The New York State attorney general’s office, which last month subpoenaed Donald J. Trump as part of a civil investigation into his business practices, is also seeking to question two of his adult children as part of the inquiry.

The involvement of the children, Donald Trump Jr. and Ivanka Trump, was disclosed in a court document filed on Monday as the Trump Organization sought to block lawyers for the attorney general, Letitia James, from questioning the former president and his children.

The subpoenas for the former president and two of his children were served on Dec. 1, according to a person with knowledge of the matter. Eric Trump, another of Mr. Trump’s sons, was already questioned by Ms. James’s office in October 2020.

The attorney general’s effort to interview Mr. Trump under oath became public last month, but it was not previously known that her office, which has been conducting a civil investigation into the former president’s business practices for almost three years, was also looking to question Donald Trump Jr. and Ivanka Trump.

Mr. Trump’s three elder children — Donald Jr., Ivanka and Eric — have long been deeply involved in their father’s company, the Trump Organization, which each of them joined shortly after graduating from college.

When Mr. Trump became president in 2017, he turned the business over to Donald Trump Jr. and Eric Trump, as well as the company’s longtime chief financial officer, Allen H. Weisselberg. Ms. Trump took an office in the West Wing.

Ms. James’s civil inquiry is focused on whether Mr. Trump fraudulently inflated the value of his assets to secure bank loans and understated them elsewhere to reduce his tax bill.

She has obtained a number of documents related to the inquiry and has scrutinized several of the Trump Organization’s properties, including its Seven Springs estate in Westchester County and the Trump International Hotel & Tower in Chicago.

If Ms. James finds evidence of wrongdoing, she can file a lawsuit. As her investigation is civil, she cannot file criminal charges.

Representatives for Ms. James and the Trump Organization could not immediately be reached for comment.

The legal filing that disclosed the subpoenas on Monday was signed by a judge who presided over an earlier court action brought by the attorney general’s office that forced the Trump Organization to turn over records and Eric Trump to submit to questioning.

Monday’s filing set a schedule for Mr. Trump’s lawyers to move to quash the latest subpoenas, and for the attorney general’s office to respond to any such motion.

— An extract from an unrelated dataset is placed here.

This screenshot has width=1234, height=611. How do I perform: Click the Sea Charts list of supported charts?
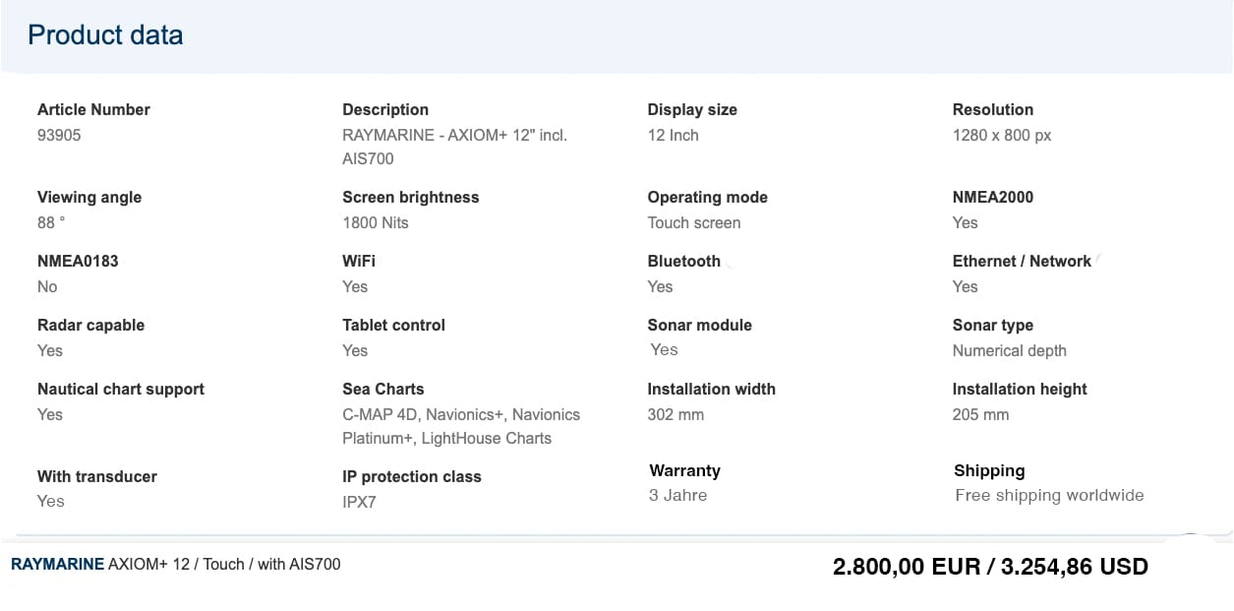[460, 426]
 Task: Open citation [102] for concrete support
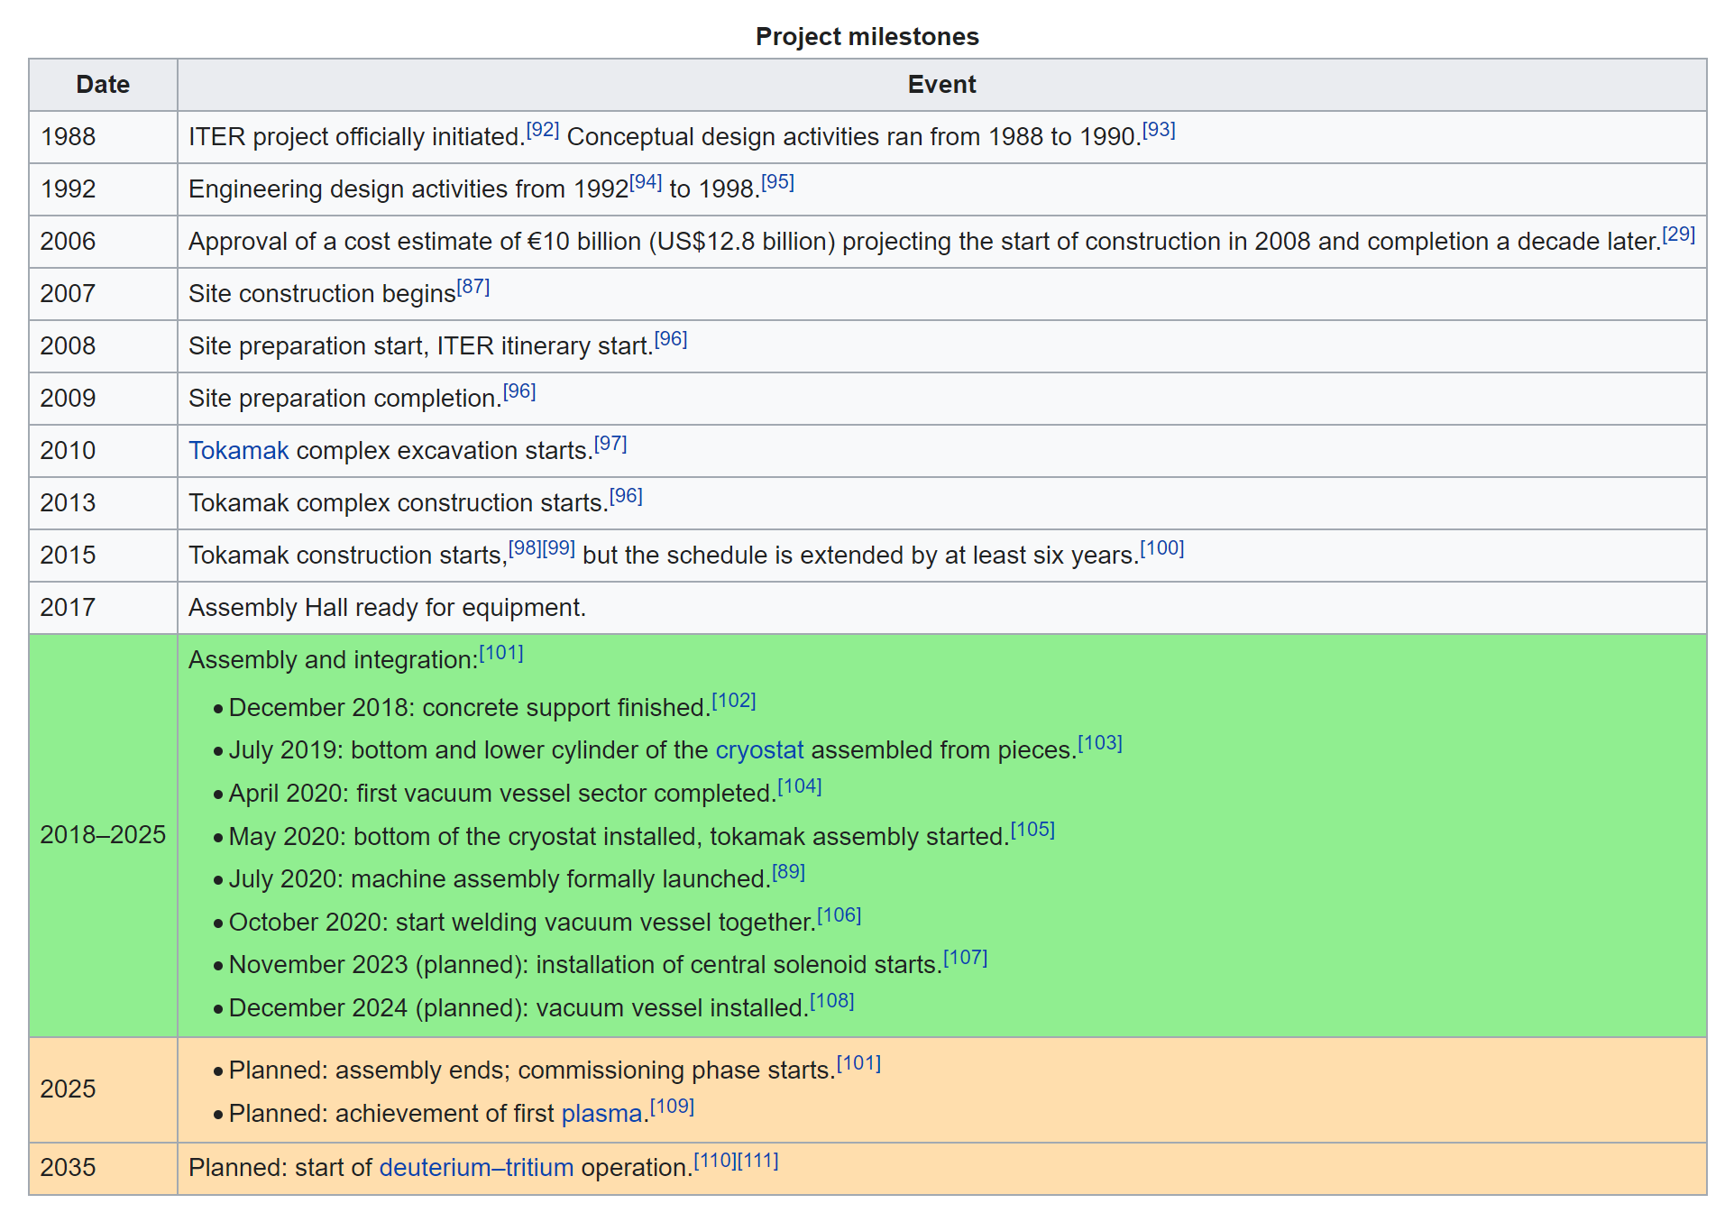click(x=734, y=701)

Ms. James’s office is also involved in the separate criminal investigation being led by the Manhattan district attorney, Alvin Bragg, who was sworn in on Saturday. The previous district attorney, Cyrus R. Vance Jr., who had been supervising the investigation, left office at the end of the year.

Mr. Weisselberg and the Trump Organization were indicted in July as part of the criminal inquiry and accused by Mr. Vance’s prosecutors of running a tax-avoidance scheme in which executives were compensated with off-the-books benefits. Lawyers for Mr. Weisselberg have said that he will fight the charges in court.

Last month, lawyers for Mr. Trump filed a lawsuit against Ms. James, seeking to halt her civil inquiry and to bar her participation in the criminal investigation. The lawsuit, filed in federal court in Albany, argued that Ms. James had violated Mr. Trump’s political rights and that her actions had been “guided solely by political animus.”

“Neither Mr. Trump nor the Trump Organization get to dictate if and where they will answer for their actions,” Ms. James said in response. Her office has not yet responded to the lawsuit in court.